Action item >> Copy out every line of the data where the word "Given" is found.

Data shown >>
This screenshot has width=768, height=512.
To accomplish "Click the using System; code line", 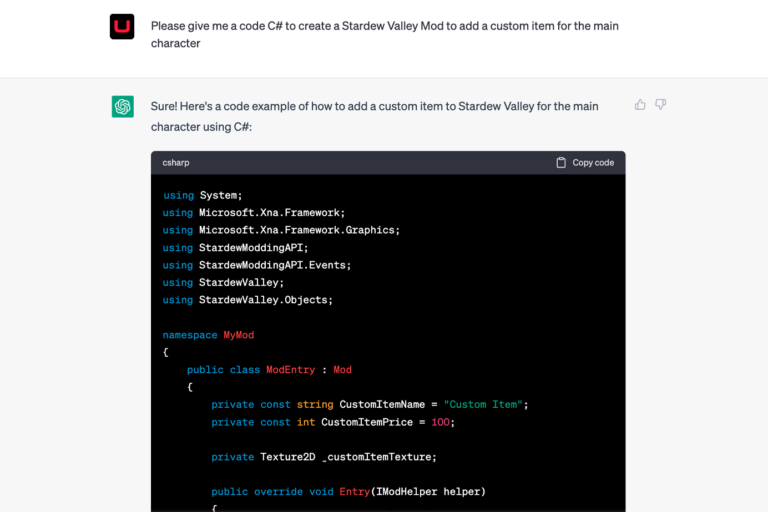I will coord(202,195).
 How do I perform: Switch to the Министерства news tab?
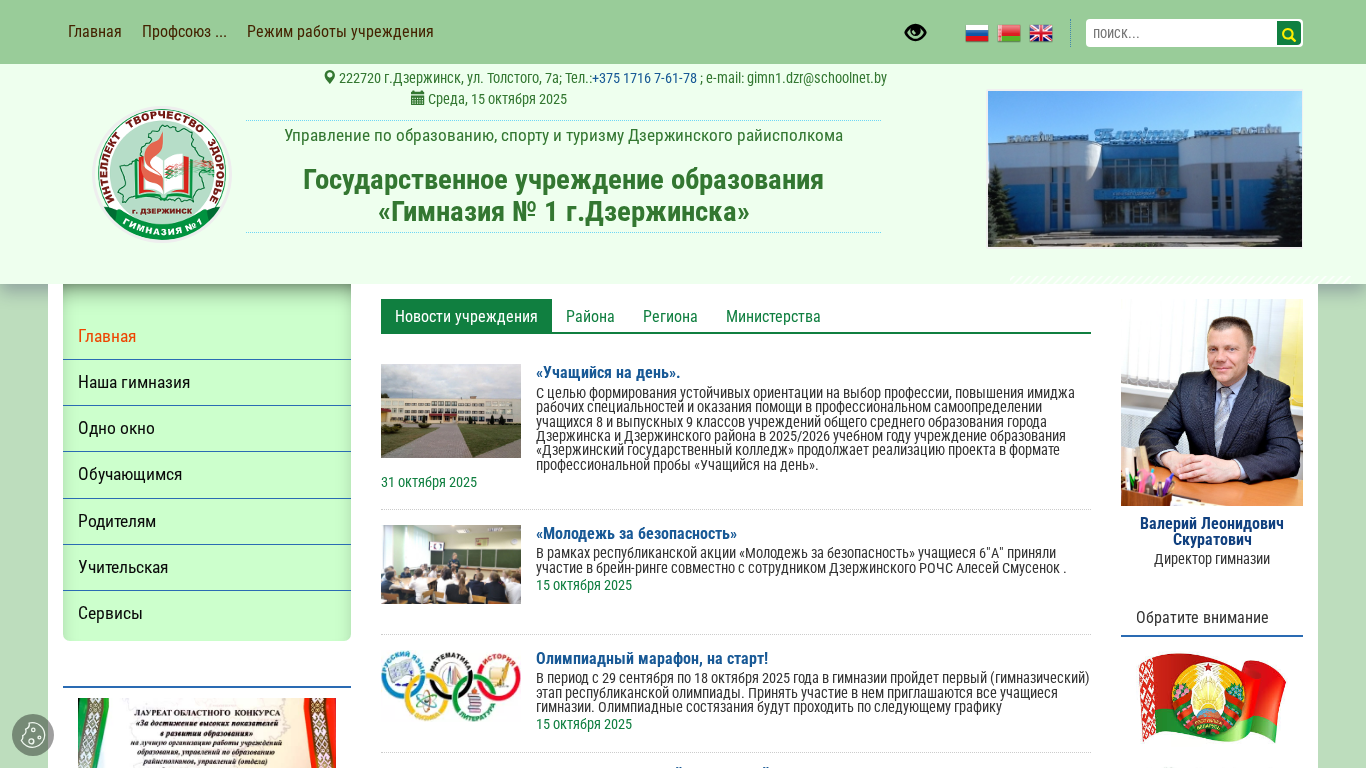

...

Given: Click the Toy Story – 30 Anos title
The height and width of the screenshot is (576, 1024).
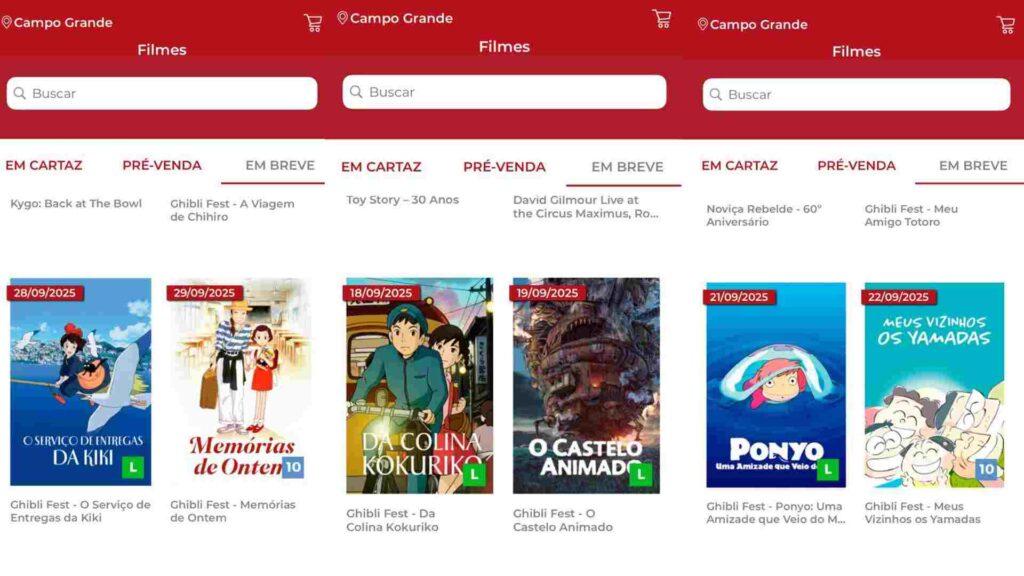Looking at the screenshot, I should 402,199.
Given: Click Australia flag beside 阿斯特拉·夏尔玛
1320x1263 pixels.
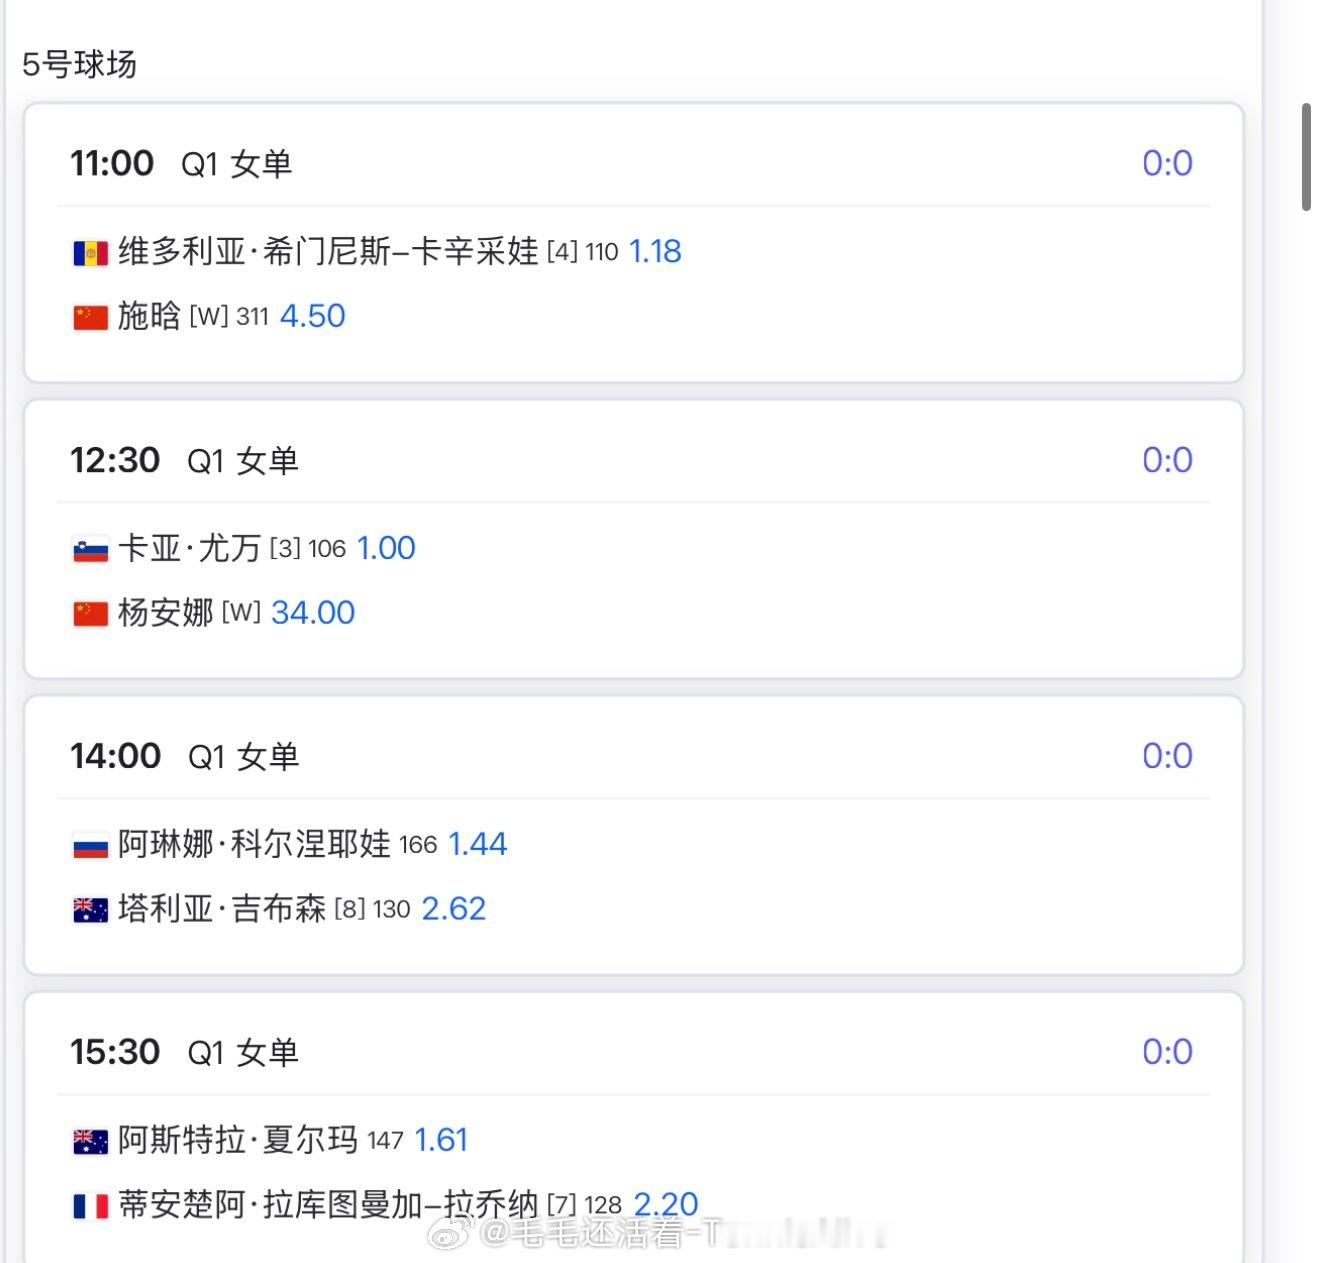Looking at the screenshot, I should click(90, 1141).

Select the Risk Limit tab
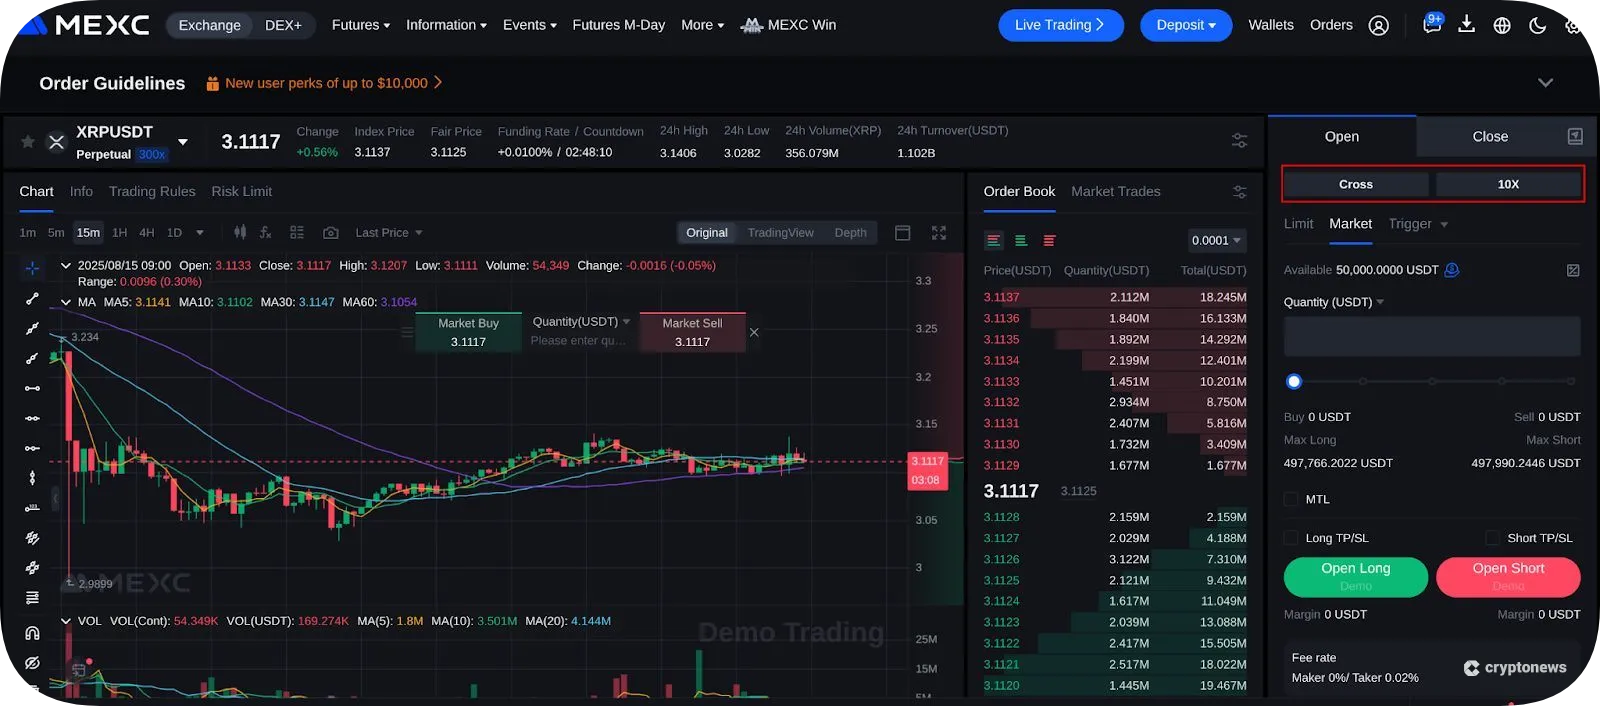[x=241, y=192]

--

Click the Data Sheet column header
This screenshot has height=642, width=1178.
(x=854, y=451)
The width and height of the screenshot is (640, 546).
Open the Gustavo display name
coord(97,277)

Output of the exercise >>
Given: Click the Toy Story – 30 Anos title
Given: Click Australia flag beside 阿斯特拉·夏尔玛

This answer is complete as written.